Leave it to Ken to undo the conclusions of the Reformation. This should get the attention of the academic world.:)
Just listening (with a lot of others) to the Bible itself in critique of the Protestant magisterium ;-)
And are you the Holy Father of the Protestant Magisterium? Sounds like you are more than a listener. I am awaiting your infaliable truth:)
I will climb the mountain and sit in my ecumenical cathedra. News at 11.
Good piece, Ken. I too think that Wesleyan theology holds much promise to move us forward in the current post-Christendom situation. Also, I noticed that this year's Wesleyan Theological Symposium will tackle the issue of ecclesiology. Do you think this meeting has much promise?
I think whether the ecclesiology conference in June has much of an impact depends on what the speakers say. I'm scheduled to speak on the Church and the Spirit and could just give a boring "The Spirit defines the Church," "Spirit empowers the Church," "Spirit directs the Church." But I think I for one am going to try push to issues of current relevance. "If the Spirit defines the Church, do we need buildings and denominations?" How can an individual know they have the Spirit and thus know that s/he is in the Church?" I'm hoping the other speakers will take this path too!

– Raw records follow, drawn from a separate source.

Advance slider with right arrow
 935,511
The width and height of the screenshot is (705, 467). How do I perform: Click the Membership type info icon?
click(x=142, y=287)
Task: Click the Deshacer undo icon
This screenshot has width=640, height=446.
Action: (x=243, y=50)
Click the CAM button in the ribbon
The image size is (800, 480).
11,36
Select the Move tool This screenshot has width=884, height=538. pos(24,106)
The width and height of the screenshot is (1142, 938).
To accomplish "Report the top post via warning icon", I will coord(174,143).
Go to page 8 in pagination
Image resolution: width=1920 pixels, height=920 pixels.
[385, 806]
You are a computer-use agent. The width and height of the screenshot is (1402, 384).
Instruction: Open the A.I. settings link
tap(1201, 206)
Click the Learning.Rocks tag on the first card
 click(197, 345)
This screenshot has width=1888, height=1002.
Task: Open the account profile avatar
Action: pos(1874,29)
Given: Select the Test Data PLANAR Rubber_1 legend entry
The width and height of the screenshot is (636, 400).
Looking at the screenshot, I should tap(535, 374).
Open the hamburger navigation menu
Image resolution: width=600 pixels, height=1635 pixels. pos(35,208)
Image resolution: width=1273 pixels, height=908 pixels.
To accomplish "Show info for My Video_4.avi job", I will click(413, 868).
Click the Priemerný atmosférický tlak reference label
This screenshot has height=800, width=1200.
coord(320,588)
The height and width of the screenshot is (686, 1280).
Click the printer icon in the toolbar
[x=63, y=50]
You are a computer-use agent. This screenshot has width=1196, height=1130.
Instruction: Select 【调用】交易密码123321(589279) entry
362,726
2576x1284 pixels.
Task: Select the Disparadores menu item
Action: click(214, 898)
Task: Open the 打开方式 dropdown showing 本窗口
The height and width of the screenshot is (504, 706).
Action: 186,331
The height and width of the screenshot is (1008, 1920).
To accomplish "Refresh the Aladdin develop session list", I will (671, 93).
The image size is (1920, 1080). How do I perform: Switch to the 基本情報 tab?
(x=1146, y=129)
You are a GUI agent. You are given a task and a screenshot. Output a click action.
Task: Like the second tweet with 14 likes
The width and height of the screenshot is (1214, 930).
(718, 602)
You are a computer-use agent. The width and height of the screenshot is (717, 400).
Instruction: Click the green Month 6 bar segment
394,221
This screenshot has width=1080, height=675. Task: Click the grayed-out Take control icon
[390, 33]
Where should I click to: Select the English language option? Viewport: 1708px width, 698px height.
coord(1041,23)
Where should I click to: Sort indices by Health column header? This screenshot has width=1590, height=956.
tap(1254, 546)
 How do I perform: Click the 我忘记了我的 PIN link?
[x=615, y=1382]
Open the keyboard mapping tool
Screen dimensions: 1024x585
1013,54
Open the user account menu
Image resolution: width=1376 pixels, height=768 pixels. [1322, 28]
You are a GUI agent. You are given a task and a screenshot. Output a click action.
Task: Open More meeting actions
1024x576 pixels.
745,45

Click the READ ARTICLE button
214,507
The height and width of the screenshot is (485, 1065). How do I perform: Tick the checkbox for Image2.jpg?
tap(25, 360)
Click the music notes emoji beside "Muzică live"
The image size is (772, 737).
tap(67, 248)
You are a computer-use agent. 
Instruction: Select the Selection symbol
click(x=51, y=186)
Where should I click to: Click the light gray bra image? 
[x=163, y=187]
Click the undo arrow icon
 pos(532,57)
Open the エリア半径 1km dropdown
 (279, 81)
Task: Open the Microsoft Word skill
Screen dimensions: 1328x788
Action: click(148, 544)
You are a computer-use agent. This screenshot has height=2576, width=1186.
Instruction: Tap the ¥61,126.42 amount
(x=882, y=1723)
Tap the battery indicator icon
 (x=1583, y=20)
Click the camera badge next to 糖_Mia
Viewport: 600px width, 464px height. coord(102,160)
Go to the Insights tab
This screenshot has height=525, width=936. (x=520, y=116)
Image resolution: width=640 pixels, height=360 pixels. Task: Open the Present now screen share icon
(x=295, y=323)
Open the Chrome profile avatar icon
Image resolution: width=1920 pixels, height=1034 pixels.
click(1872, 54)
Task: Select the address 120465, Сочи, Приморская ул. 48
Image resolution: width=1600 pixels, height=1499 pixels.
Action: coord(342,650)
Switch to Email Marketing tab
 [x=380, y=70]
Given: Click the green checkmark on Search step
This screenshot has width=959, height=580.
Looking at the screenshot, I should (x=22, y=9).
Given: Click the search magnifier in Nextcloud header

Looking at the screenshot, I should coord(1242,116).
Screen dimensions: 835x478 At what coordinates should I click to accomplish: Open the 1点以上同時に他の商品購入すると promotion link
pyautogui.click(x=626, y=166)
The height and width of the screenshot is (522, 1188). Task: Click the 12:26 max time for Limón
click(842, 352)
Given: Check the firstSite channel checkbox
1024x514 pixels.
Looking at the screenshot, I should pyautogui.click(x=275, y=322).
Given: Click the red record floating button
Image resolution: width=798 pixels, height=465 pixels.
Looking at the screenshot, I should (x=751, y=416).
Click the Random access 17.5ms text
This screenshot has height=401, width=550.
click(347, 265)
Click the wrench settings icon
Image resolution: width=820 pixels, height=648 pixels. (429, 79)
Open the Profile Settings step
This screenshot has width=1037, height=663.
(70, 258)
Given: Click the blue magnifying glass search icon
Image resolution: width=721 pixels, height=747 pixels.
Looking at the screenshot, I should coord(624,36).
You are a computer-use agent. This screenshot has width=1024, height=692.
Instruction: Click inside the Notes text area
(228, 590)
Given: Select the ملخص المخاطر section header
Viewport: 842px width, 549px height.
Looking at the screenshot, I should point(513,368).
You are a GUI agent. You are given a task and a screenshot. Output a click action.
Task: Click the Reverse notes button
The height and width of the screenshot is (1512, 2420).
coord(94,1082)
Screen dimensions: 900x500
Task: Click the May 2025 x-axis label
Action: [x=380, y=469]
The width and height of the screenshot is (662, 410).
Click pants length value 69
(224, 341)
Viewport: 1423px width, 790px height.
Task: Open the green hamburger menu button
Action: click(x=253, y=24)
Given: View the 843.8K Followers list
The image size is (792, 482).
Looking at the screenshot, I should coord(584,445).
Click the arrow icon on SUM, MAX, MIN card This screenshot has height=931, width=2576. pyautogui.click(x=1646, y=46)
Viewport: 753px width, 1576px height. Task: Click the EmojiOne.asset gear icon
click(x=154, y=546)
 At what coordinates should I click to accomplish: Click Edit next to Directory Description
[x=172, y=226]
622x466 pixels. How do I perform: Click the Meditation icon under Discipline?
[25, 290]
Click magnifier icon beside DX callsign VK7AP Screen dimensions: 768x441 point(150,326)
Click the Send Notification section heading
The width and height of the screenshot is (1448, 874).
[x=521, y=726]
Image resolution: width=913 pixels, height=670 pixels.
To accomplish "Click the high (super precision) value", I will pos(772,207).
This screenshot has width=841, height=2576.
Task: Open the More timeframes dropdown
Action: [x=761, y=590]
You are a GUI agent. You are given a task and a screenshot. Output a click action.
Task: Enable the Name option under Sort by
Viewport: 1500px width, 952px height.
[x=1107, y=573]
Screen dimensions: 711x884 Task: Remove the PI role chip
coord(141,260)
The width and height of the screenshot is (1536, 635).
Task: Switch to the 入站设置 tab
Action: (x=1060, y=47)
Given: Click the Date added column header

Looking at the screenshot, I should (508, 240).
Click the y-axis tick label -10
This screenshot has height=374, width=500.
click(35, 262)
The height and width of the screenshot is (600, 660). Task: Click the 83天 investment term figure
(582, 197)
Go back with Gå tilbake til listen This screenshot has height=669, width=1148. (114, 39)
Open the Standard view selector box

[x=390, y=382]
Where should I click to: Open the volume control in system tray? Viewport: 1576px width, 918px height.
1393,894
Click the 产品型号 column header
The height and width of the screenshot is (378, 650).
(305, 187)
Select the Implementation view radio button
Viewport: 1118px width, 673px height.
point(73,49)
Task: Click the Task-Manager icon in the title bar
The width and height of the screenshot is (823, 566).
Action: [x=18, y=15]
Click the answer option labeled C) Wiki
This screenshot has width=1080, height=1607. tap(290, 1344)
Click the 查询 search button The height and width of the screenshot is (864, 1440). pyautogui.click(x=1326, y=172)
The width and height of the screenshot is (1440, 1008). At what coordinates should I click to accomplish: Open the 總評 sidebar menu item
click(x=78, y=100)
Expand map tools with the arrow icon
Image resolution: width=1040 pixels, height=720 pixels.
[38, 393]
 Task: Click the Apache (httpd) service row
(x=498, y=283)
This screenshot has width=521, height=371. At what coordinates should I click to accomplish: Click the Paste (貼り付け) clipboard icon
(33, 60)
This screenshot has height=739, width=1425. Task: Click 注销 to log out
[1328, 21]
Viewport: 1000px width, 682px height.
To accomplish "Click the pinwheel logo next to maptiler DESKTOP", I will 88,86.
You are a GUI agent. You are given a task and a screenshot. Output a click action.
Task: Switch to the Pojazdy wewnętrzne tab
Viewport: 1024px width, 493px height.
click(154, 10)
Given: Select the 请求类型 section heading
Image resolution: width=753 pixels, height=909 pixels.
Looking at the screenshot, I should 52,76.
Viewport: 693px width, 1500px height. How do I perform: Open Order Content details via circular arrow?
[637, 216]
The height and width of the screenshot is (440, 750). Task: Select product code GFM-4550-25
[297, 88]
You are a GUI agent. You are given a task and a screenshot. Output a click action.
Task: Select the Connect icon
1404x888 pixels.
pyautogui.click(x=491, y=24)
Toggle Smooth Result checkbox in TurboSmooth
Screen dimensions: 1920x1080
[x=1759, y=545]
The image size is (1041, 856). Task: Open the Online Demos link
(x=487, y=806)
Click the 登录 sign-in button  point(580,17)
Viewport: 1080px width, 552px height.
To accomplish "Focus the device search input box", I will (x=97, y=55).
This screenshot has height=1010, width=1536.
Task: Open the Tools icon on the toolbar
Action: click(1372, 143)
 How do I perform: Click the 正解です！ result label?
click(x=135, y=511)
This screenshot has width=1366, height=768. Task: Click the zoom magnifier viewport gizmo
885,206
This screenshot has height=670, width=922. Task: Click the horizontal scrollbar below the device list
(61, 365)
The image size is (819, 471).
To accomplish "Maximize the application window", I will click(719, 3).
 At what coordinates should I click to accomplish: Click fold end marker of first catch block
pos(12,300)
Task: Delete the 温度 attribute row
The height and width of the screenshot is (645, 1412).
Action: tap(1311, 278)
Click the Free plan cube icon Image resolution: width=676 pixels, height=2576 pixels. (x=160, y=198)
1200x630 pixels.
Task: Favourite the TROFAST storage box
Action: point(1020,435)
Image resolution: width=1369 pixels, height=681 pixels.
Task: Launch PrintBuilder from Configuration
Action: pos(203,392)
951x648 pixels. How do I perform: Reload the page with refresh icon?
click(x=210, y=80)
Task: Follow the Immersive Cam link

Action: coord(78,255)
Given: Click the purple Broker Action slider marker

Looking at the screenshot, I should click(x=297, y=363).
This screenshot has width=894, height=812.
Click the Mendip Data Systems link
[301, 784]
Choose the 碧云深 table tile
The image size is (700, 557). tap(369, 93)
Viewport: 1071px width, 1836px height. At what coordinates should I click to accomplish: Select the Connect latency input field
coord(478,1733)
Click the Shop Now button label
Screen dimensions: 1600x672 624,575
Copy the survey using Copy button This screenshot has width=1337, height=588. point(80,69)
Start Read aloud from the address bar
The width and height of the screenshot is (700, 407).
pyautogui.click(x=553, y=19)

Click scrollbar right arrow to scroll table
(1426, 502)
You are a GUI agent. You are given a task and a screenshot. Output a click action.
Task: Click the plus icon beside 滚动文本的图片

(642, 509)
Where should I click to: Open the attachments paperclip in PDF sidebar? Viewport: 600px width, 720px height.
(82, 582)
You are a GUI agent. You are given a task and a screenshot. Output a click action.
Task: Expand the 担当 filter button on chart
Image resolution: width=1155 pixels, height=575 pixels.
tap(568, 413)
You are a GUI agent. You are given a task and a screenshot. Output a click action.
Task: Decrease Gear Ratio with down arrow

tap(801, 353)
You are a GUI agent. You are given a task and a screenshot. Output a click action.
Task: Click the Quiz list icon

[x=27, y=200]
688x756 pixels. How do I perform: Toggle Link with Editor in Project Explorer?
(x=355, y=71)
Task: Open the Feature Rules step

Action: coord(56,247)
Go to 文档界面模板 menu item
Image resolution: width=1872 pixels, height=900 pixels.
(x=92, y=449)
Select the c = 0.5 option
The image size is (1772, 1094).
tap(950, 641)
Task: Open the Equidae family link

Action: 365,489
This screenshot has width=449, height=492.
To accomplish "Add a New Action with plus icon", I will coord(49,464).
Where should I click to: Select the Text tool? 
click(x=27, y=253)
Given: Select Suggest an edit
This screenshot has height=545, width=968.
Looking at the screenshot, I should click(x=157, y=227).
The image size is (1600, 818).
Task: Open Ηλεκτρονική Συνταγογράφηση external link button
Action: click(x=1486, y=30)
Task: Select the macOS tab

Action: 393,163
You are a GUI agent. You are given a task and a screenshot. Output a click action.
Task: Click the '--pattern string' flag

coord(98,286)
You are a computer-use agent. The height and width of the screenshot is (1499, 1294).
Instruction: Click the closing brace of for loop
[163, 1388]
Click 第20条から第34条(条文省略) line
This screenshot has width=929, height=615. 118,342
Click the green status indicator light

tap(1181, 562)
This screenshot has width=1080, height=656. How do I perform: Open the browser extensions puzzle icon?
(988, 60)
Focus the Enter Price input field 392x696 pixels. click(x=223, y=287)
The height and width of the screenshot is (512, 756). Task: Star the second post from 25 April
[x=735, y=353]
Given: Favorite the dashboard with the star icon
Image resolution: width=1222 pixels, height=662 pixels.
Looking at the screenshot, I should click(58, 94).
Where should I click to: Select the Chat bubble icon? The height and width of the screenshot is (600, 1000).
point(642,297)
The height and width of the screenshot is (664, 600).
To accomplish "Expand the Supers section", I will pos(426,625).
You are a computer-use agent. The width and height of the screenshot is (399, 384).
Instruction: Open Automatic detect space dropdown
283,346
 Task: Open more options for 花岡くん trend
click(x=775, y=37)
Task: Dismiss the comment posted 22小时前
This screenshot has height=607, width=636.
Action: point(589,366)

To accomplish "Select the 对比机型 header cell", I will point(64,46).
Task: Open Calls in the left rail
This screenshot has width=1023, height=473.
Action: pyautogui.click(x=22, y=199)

The CSR folk and the Reformed folk remind me of each other (no accident). they both sit on the hill of their own making assuming it to be the highest peak around. It is neat to see--thanks for reminding me of that incident so I can smile on this easy-going Spring break--it is better than sunshine!
Sorry to jump in late on this discussion but your taking up of the "sola scriptura" turned on some light bulbs in my head. I'm reminded of the words Stanley Hauerwas uttered in lecture one time. He called "sola scriptura" a Protestant heresy because it forsook the importance (as you have noted) of tradition, reason, and experience (perhaps there's some Methodist left in Stanley after all). What ends up happening is that you have two groups coming out of this idea of Sola Scriptura- Fundamentalists and Protestant Liberals. In both cases, these two groups let everything rise and fall solely upon the text itself without any regard to the other corners of the quadrilateral. Kind of funny to think taht Fundys and Prot. Libs are kind of like kissing cousins, huh?
On a side note, I hope your paper turns out well and ends up pursuing the angles you have listed. I think another important topic to raise in a paper like yours is how the Spirit bears witness that we are in the Church by the protocol we follow in making ecclesial decisions. In other words, we know we are in the Church by the very means we use to make our decisions. Our decisions are not based on punctuality or even by a one vote and one person rule. Rather it is our aim to abide by a particular process so that we may say along with the Jerusalem Council that "it seems good to the Holy Spirit and to us." Now that's a paper that would shake up how Wesleyan committees, conventions, and conferences run. Oh nol, I'm afraid I'm babbling now...
Ken,
Hasn't David McKenna already beaten you to the bunch? With his book, "What a Time to Be Wesleyan"?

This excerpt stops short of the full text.